Alfredo Carneros

Personal information
- Full name: Alfredo Carneros Beamud
- Nationality: Spain
- Born: 7 October 1978 (age 47) Collado Mediano, Madrid, Spain
- Height: 1.85 m (6 ft 1 in)
- Weight: 102 kg (225 lb)

Sport
- Sport: Table tennis
- Club: San Sebastian de los Reyes
- Playing style: Left-handed, classic
- Equipment: Tibhar Samsonov
- Highest ranking: 129 (December 2008)
- Current ranking: 215 (February 2013)

= Alfredo Carneros =

Spanish table tennis player

Alfredo Carneros Beamud (born 7 October 1978) is a Spanish table tennis player. Carneros narrowly lost the bronze medal to his teammate Carlos Machado in the men's singles at the 2009 Mediterranean Games in Pescara, Italy. As of February 2013, Carneros is ranked no. 215 in the world by the International Table Tennis Federation (ITTF). Carneros is a member of the table tennis team for San Sebastian de los Reyes Sports Club in Madrid, and is coached and trained by Alejandro Maldonado. He is also left-handed, and uses the classic grip.
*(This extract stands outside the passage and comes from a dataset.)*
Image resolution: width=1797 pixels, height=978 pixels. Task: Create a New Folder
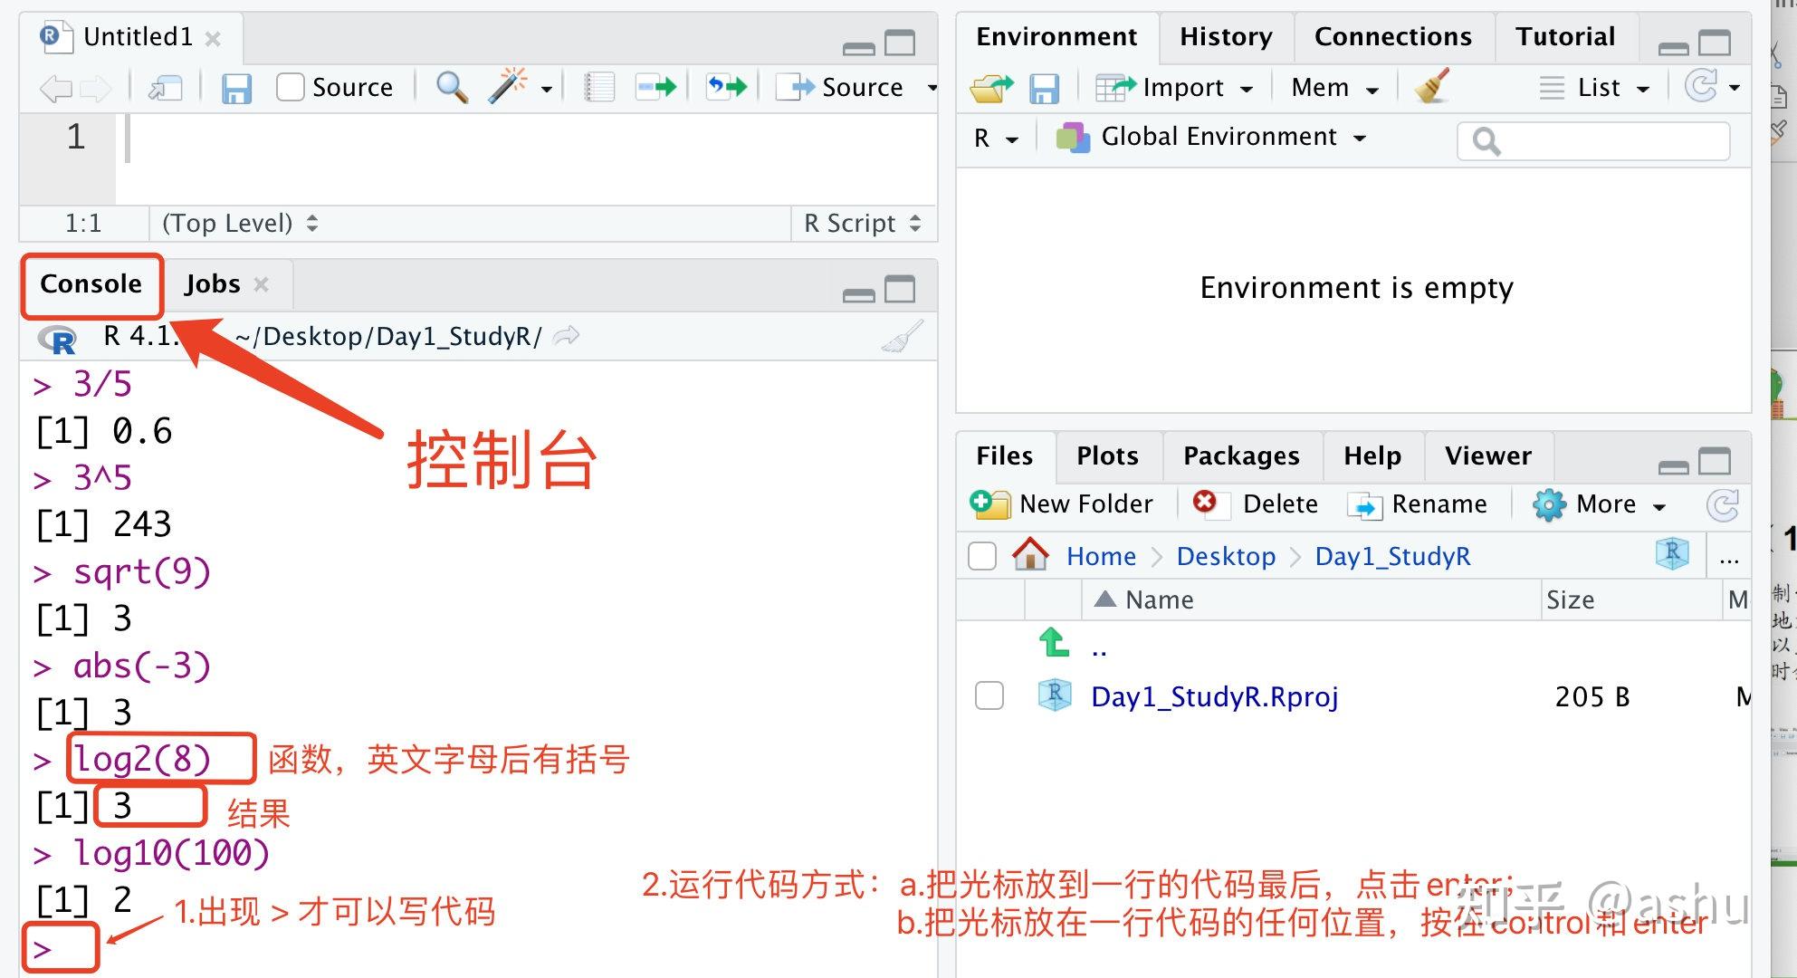click(x=1065, y=504)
Carneros qualified for the men's singles tournament, as a 29-year-old, at the 2008 Summer Olympics in Beijing, by receiving an allocation spot from the Final World Qualification Tournament in Budapest, Hungary. He defeated Egypt's Adel Massaad in the preliminary round, before losing out his next match to India's Sharath Kamal, with a final set score of 2–4.